EXERCISES TO COMPLETE >>
a - In the Nanite thread, what is the number of the issue created for the GPU timeout problem?
b - Summarize the Nanite thread in two sentences.
c - Copy out the Nanite thread word for word, everything from "Thanks for the follow" down to "an invalid EditorState.".

TEXT PROVIDED >>
****************************************

The only issue is with those punctual hangs, which I would guess is caused by Tessellation suddenly and briefly generating too much nanite data for whatever reasons, since lowering r.Nanite.Max* parameters seems to reduce the length of the hangs.

I don’t really have any idea how to further investigate on my own, but I’m currently bundling up a workspace to communicate to our contact at Epic, for investigations on other issues.

I will see if it is also possible to send it here or directly to you so you can use it as a reprocase on this issue if still needed by then.

Thanks for the follow up information. We’ve seen GPU timeouts from NaniteSplit but the breadcrumbs include NodeAndClusterCull so it looks similar. I created this issue which should be public soon Unreal Engine Issues and Bug Tracker (UE\-277458\). We changed the way NaniteSplit works in 5.6 and the repro case we have no longer crashes there, however it’s not clear which CL fixed the underlying issue, though both of these are candidates:

CL#37563978 Converted Nanite patch split to multi-pass.

CL#37869798Fixed issue where tessellation has missing triangles when getting too close.

Hi,

Just a little update, to keep the issue open.

We are trying to test a build of our project on the 5.6 preview, but met a packaging issue that prevent us from launching our repro case in a packaged build.

The error is about an invalid EditorState.

I will keep informed you of the result of our tests once we manage to fix that.

Thanks for the update!

****************************************

DATA LINES >>
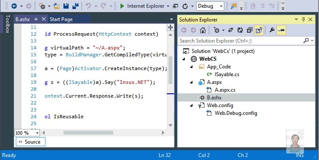Open Properties wrench icon in Solution Explorer
319x160 pixels.
pos(272,31)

****************************************

EXERCISE RESULTS >>
a - UE-277458

b - A user reports brief hangs that they suspect come from tessellation suddenly generating too much Nanite data, since lowering r.Nanite.Max* parameters shortens them, and offers to share a workspace as a repro case. A reply ties the GPU timeouts to issue UE-277458 and says a repro case no longer crashes in 5.6 after NaniteSplit was changed, while the user reports that a packaging error about an invalid EditorState is blocking their test on the 5.6 preview.

c -
Thanks for the follow up information. We’ve seen GPU timeouts from NaniteSplit but the breadcrumbs include NodeAndClusterCull so it looks similar. I created this issue which should be public soon Unreal Engine Issues and Bug Tracker (UE\-277458\). We changed the way NaniteSplit works in 5.6 and the repro case we have no longer crashes there, however it’s not clear which CL fixed the underlying issue, though both of these are candidates:

CL#37563978 Converted Nanite patch split to multi-pass.

CL#37869798Fixed issue where tessellation has missing triangles when getting too close.

Hi,

Just a little update, to keep the issue open.

We are trying to test a build of our project on the 5.6 preview, but met a packaging issue that prevent us from launching our repro case in a packaged build.

The error is about an invalid EditorState.